Dispersieve eigenschappen van samengestelde hybride MAPbX3 . Complexe brekingsindices (n , k ) van hybride perovskieten MAPb(Brx Cl1-x )3 (groene lijnen) en MAPb(Iy Br1-y )3 (rode lijnen) van verschillende composities (x en y ) uitzenden bij golflengten over het zichtbare en infrarode spectrum. Brekingsindexen van pure perovskieten MAPbCl3 , MAPbBr3 , en MAPbI3 bij composities x =0, x =1 (j =0) en y =1 zijn (2,2, 0,013), (2,30, 0,01) en (2,49, 0,0009). Ze zenden uit op de golflengte λ =425, 555 en 800 nm

Vervolgens hebben we de kenmerken bestudeerd van fundamentele plasmonische spleetmodi, die gevormd worden door de koppeling tussen lekkende fotonisch geleide modi (onder de afsnijfrequentie) van perovskiet NW's en oppervlaktegolven die voornamelijk geconcentreerd zijn op het grensvlak van spleet en metaal. Zoals geïllustreerd in Fig. 3, hebben we de modale verlies- en opsluitingsfactor [24] van de geleide hybride plasmonische modi voor de golfgeleider bepaald - een gemengde perovskiet NW, MAPb(Brx Cl1-x )3 en MAPb(Iy Br1-y )3 van dopingsamenstelling x en y van 0 tot 1 op de SiO2 /Ag, SiO2 /Al of SiO2 /Au plaat met spleetdikte t g bij hun corresponderende emissiegolflengten. We hebben de geleide modi bepaald die overeenkomen met een groot bereik van emitterende golflengten, van 425 tot 555 nm voor de perovskiet MAPb(Brx Cl1-x )3 en van 555 tot 800 nm voor MAPb(Iy Br1-y )3 . In deze berekeningen waren de complexe brekingsindices van de gedoteerde perovskieten (n , k ) zoals weergegeven in Fig. 2. De dispersieve brekingsindices van metaallagen, Al, Ag en Au, werden overgenomen uit eerdere experimentgegevens [39].

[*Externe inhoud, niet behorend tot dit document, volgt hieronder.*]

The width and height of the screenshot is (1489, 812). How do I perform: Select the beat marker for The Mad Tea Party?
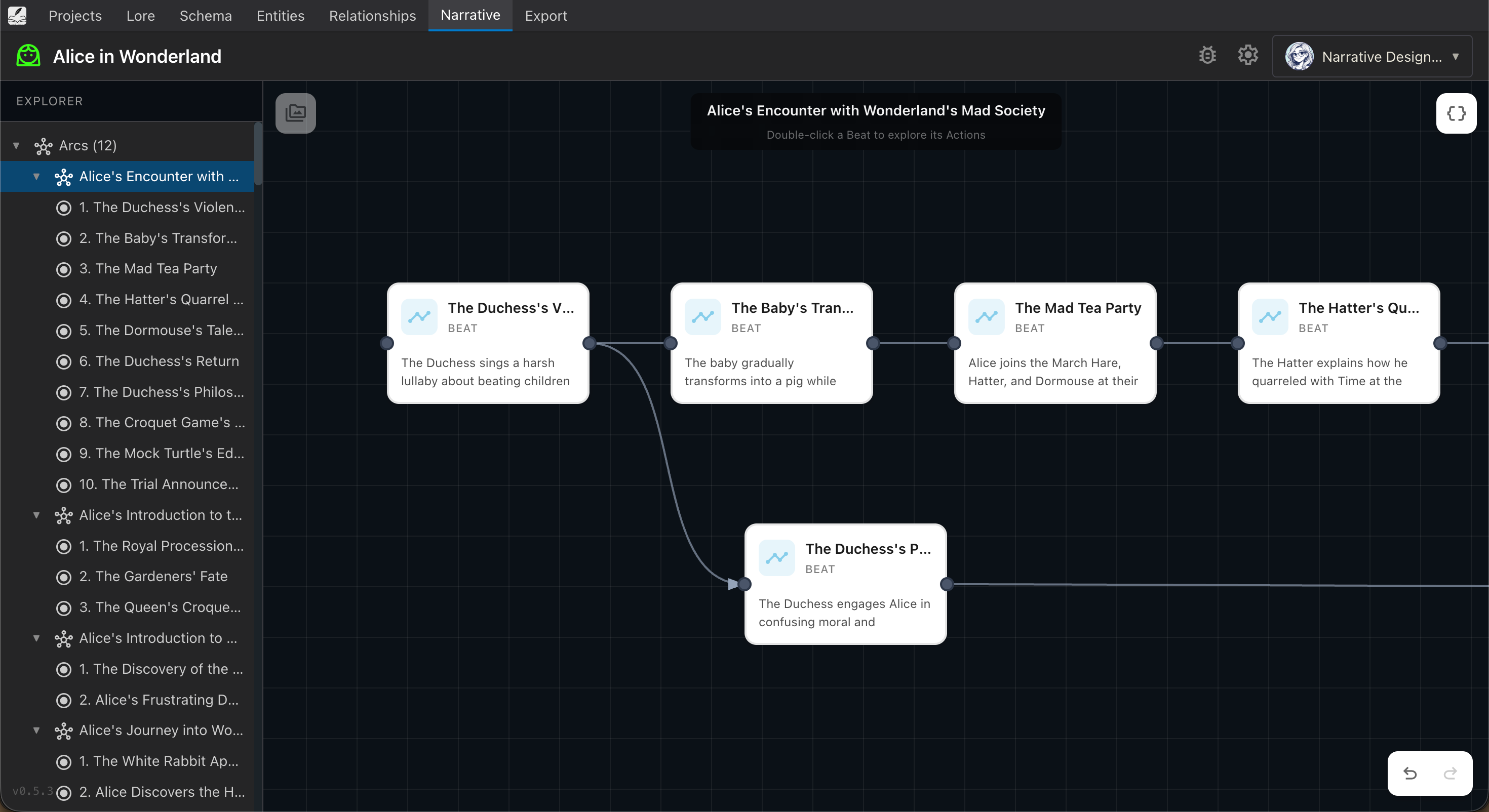coord(64,269)
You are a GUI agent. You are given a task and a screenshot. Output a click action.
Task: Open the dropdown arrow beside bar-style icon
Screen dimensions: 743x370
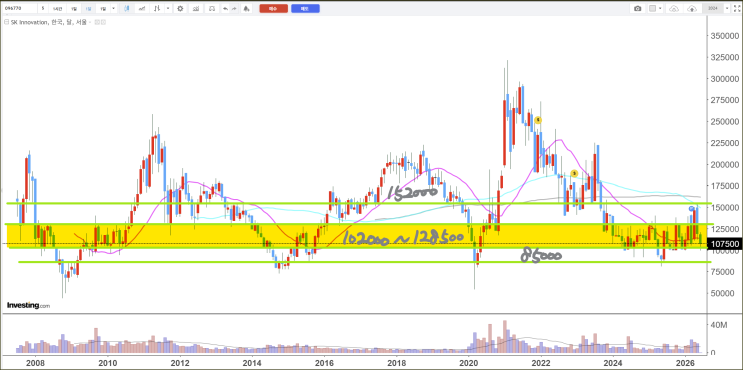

Modaal verlies en opsluitingsfactor van geleide modi. een , c Modaal verlies en b , d opsluitingsfactor van de geleide plasmonische spleetmodi bij vaste SiO2 spleetdikte, t g =0 (blauwe lijnen), 5 (rode lijnen) en 15 (groene lijnen) nm, overeenkomend met de gedoteerde perovskiet in het fotoluminescente spectrum van λ =425 tot 800 nm. De hybride perovskiet MAPb(Brx Cl1-x )3 WG's op Ag (ononderbroken lijnen) en Al-platen (gestippelde stippellijnen) worden berekend zoals weergegeven in (a , b ). Die van perovskiet MAPb(Iy Br1-y )3 WG's op Ag (ononderbroken lijnen), Al (stippellijnen) en Au (stippellijnen) platen worden opgelost bij λ =555 tot 800 nm zoals weergegeven in (c , d ). De inzet in (b , d ) onthullen de modale profielen |E | van de geleide plasmonische gap-modi op SiO2 -bedekte Ag-platen van t g =5 nm voor de gedoteerde perovskieten van composities x =0 (gele cirkel), x =0,58 (rode cirkel), y =0 (oranje cirkel), en y =0,59 (groene cirkel)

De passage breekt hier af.